Hal Leonard LLC (formerly Hal Leonard Corporation) is an American music publishing and distribution company founded in Winona, Minnesota, by Harold "Hal" Edstrom, his brother, Everett "Leonard" Edstrom, and fellow musician Roger Busdicker. Currently headquartered in Milwaukee, Wisconsin, it is the largest sheet music publisher in the world.

History

1947 to 2016
The company produces sheet music, songbooks, and method book (with audio) packs, and band, orchestra, and choral arrangements, reference books, instructional videos, and instrumental accompaniments. In addition, they distribute other brands, such as Gibraltar, Gretsch Drums, Avid, Blue Microphones, and many more. In 1989, Hal Leonard acquired Jenson Publications and its catalog of band, orchestra, and choral titles. In 1995, Hal Leonard began distributing Homespun Music Instruction instructional video and audio materials.

In 1997, Hal Leonard and Music Sales Group founded SheetMusicDirect.com, the world's first website for digital sheet music and guitar tablature. In 2004, Hal Leonard acquired Applause Theatre and Cinema Books. In 2006, Hal Leonard acquired Amadeus Press and Limelight Editions. Also in 2006, Hal Leonard acquired Backbeat Books, which publishes the AllMusic reference guide and other music-related publications, from CMP.
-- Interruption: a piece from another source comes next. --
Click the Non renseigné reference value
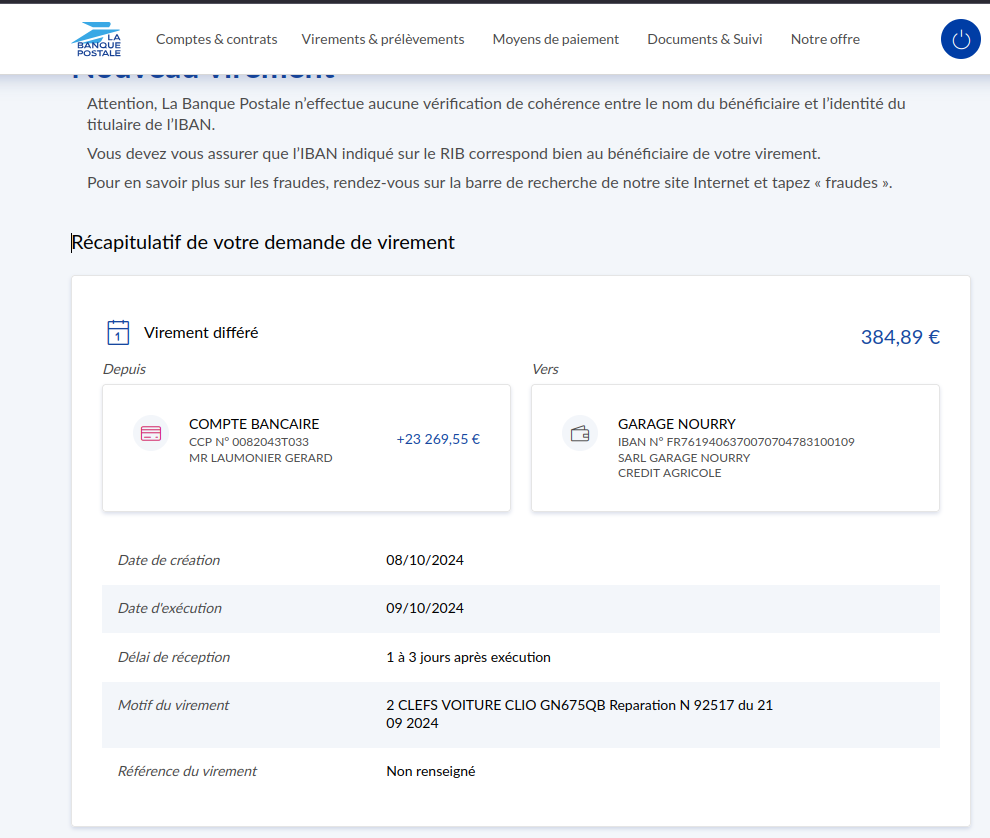The height and width of the screenshot is (838, 990). 430,771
In 2009, Hal Leonard acquired Shawnee Press from Music Sales Group. In 2014, Hal Leonard acquired Noteflight, an online music notation service and a community for sharing scores. Private equity firm Seidler Equity Partners acquired majority ownership of the company in June 2016. Following the change in ownership, Hal Leonard was reorganized from a corporation to a limited liability company.

2017 to present
In 2017, Hal Leonard acquired the online music retailer Sheet Music Plus. In 2018, Hal Leonard purchased the physical and online printed music businesses of global independent music publisher The Music Sales Group. They also acquired Groove3, a leading website specializing in music technology tutorial videos. In December 2018, Hal Leonard announced it had sold five of its trade imprints—Hal Leonard Books, Applause Theatre & Cinema Books, Amadeus Press, Backbeat Books, and Limelight Editions—to Rowman & Littlefield.
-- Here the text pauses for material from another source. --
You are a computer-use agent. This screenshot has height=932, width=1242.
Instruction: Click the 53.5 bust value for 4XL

As of 2020, Hal Leonard publishes, distributes, and represents the print music interests for a myriad of publishing companies, both classical and popular. In North America, Hal Leonard is the exclusive licensee of the print rights for Disney Music Group and Universal Music Publishing Group. Hal Leonard is also the North American distributor of numerous American and European classical publishers, including G. Schirmer, Inc., Boosey & Hawkes, Éditions Durand, and Faber Piano Adventures. Through its acquisition of numerous school music publishing companies over the past 40 years, Hal Leonard is currently one of the largest music publishers in the field of music education; its primary competitor in the educational market is Alfred Music.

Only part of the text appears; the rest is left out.